What needs to be done>
Transcribe the data verbatim and drop its images.

[Stored records]
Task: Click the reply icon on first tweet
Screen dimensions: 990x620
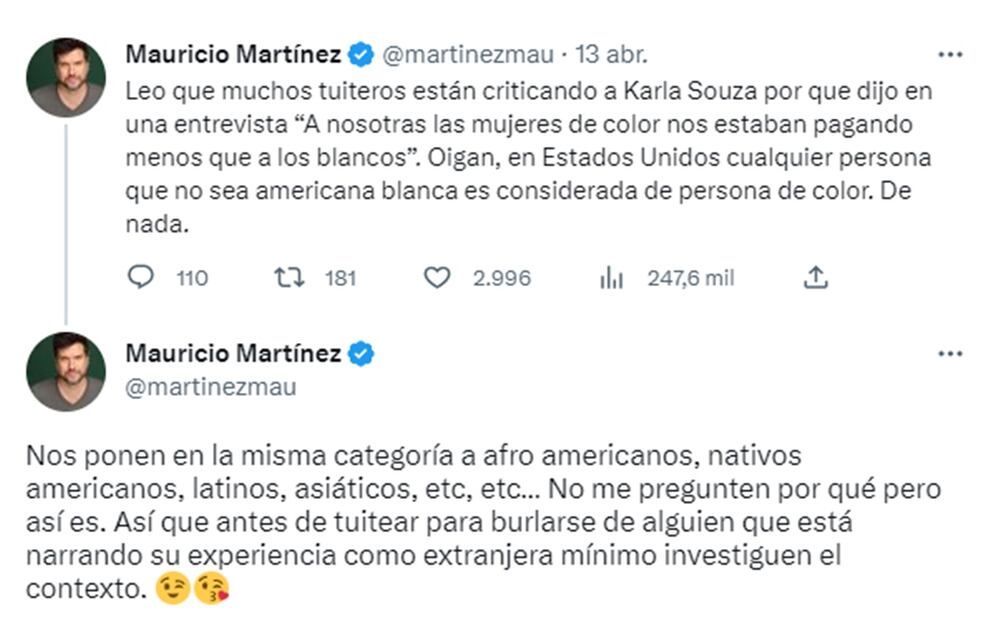Action: 141,277
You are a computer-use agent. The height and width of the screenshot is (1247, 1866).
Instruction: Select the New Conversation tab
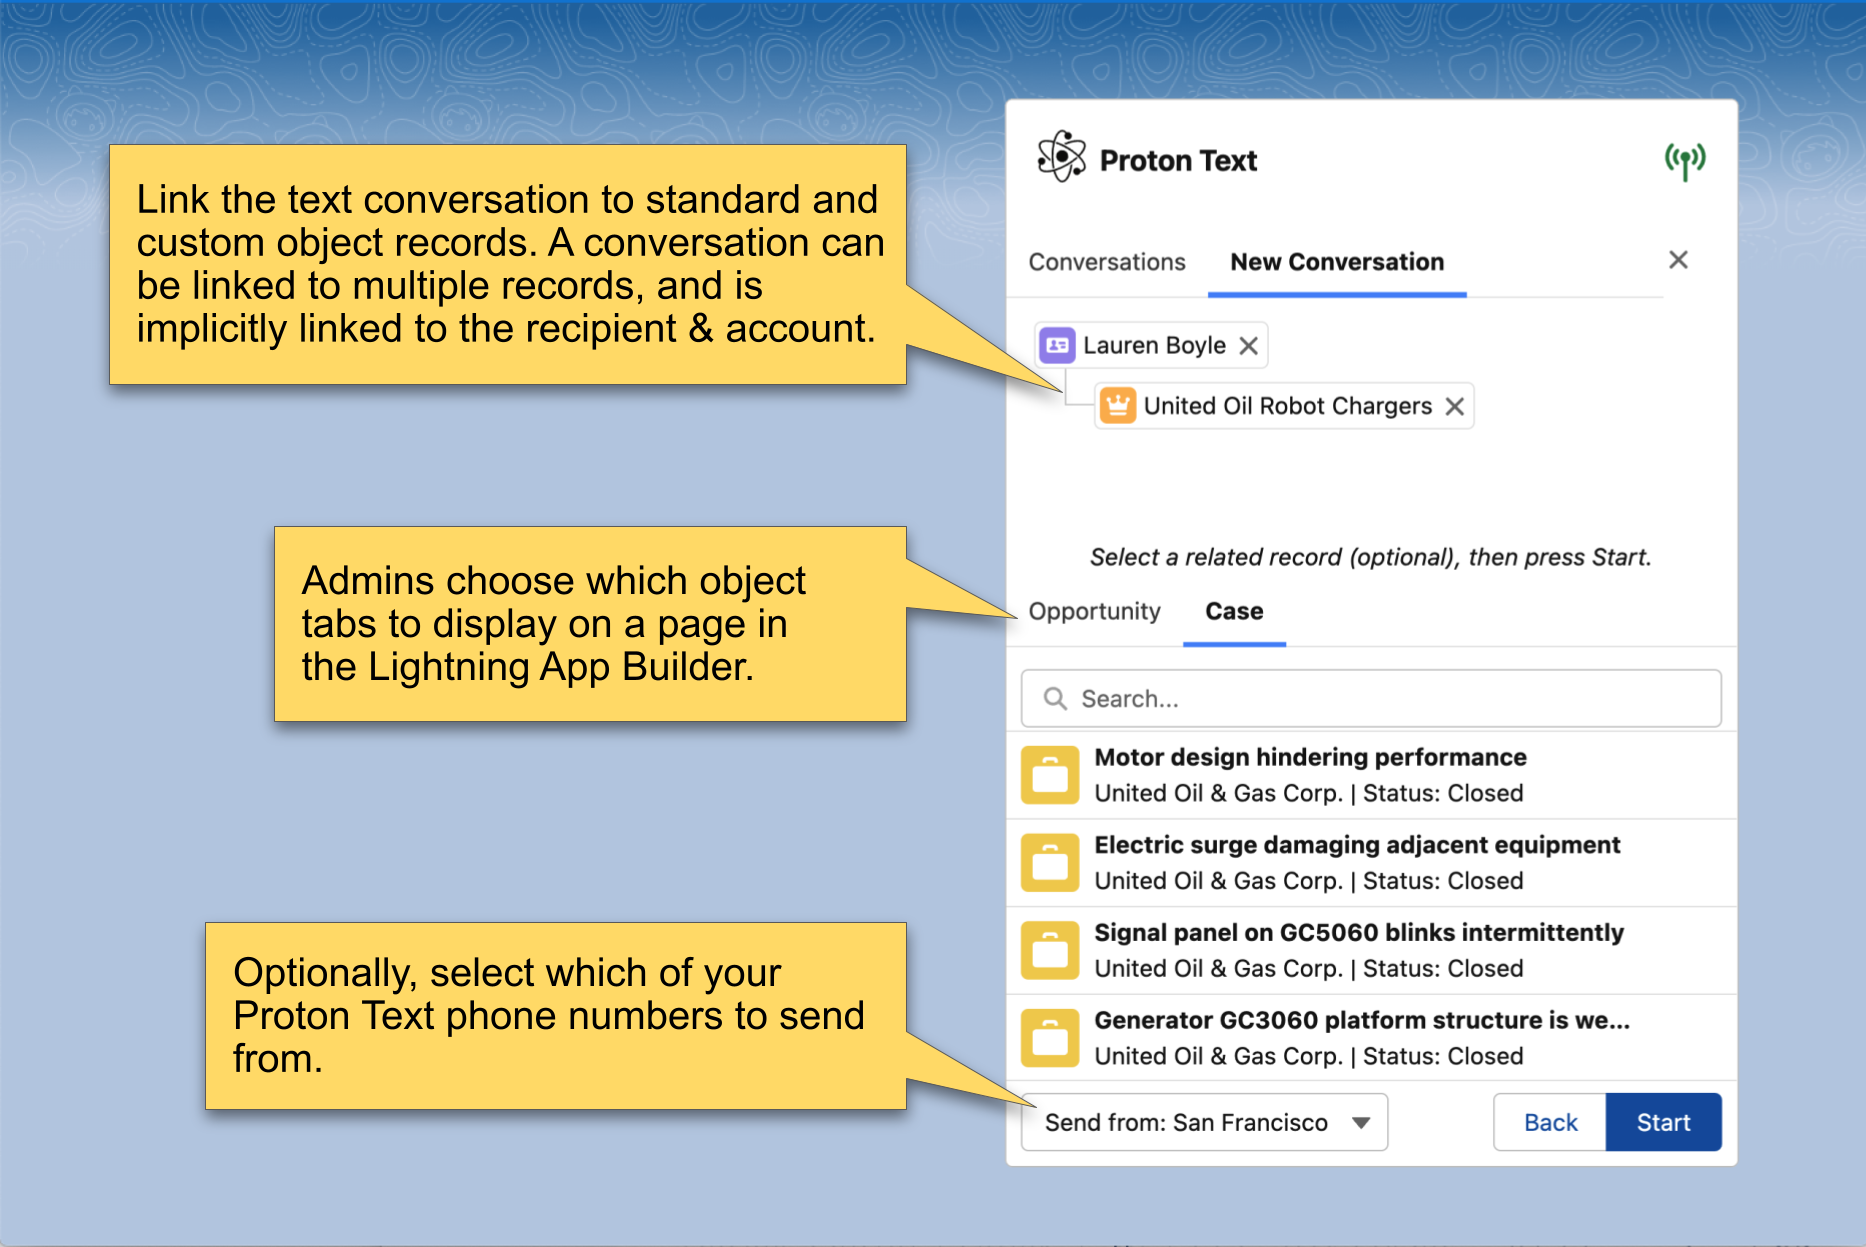1336,262
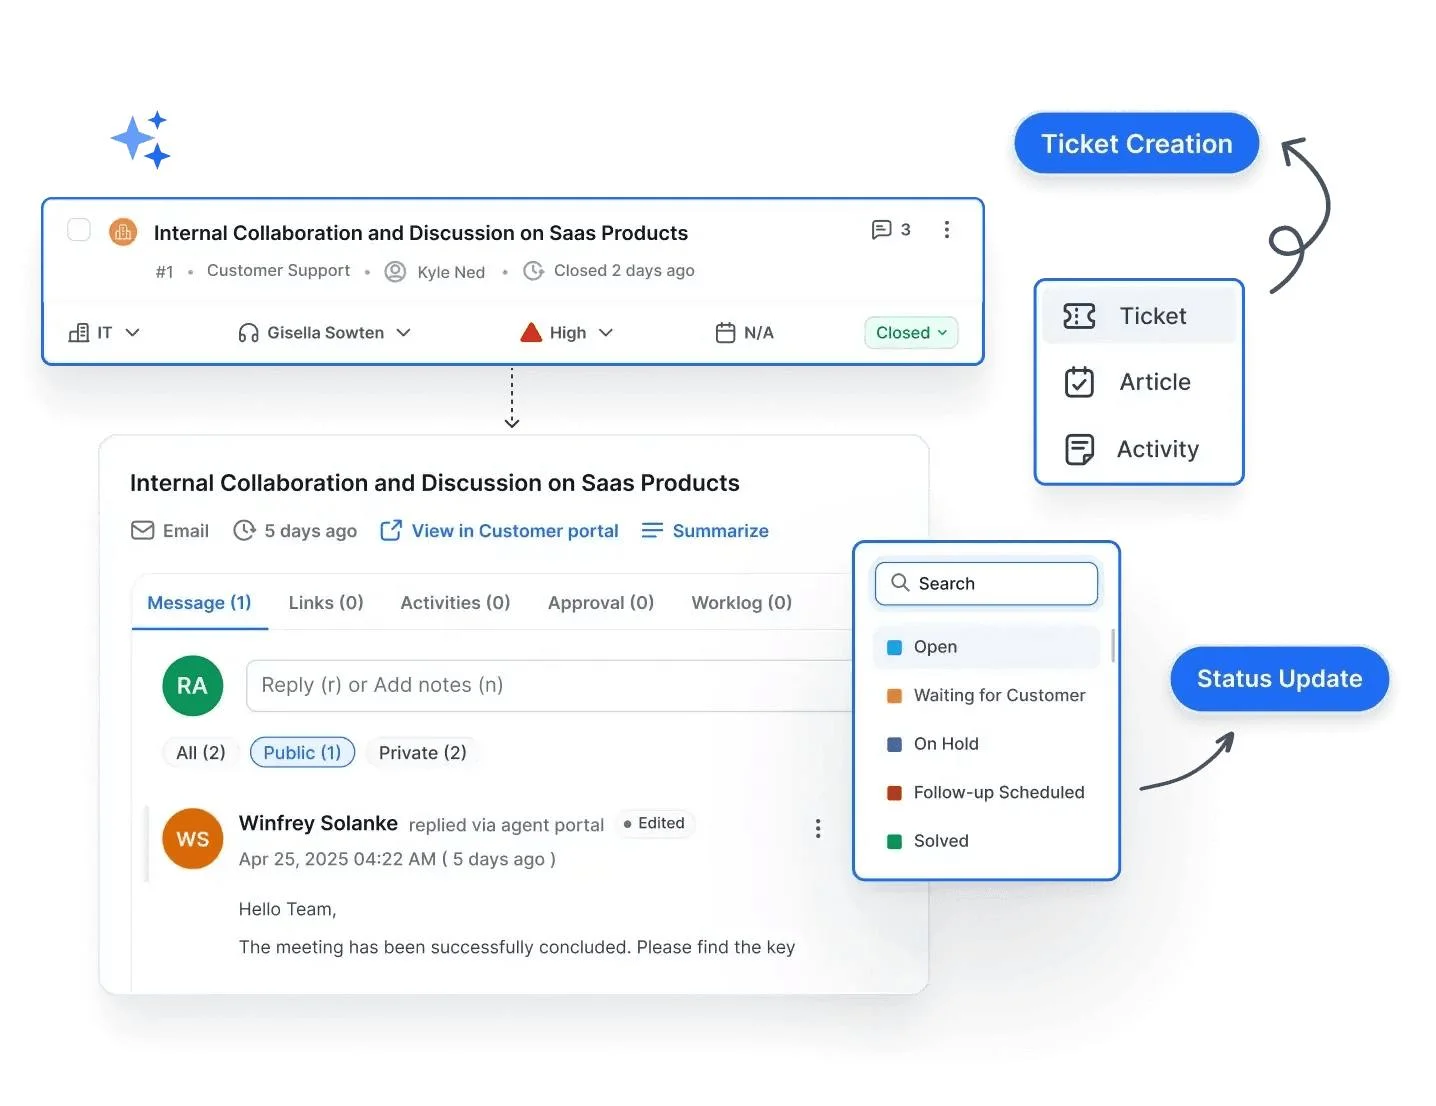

Answer for this exercise>
Task: Click the reply icon on first tweet
Screen dimensions: 990x620
Action: 141,277
You are a computer-use agent. The height and width of the screenshot is (1247, 1866).
Instruction: Select the New Conversation tab
1336,262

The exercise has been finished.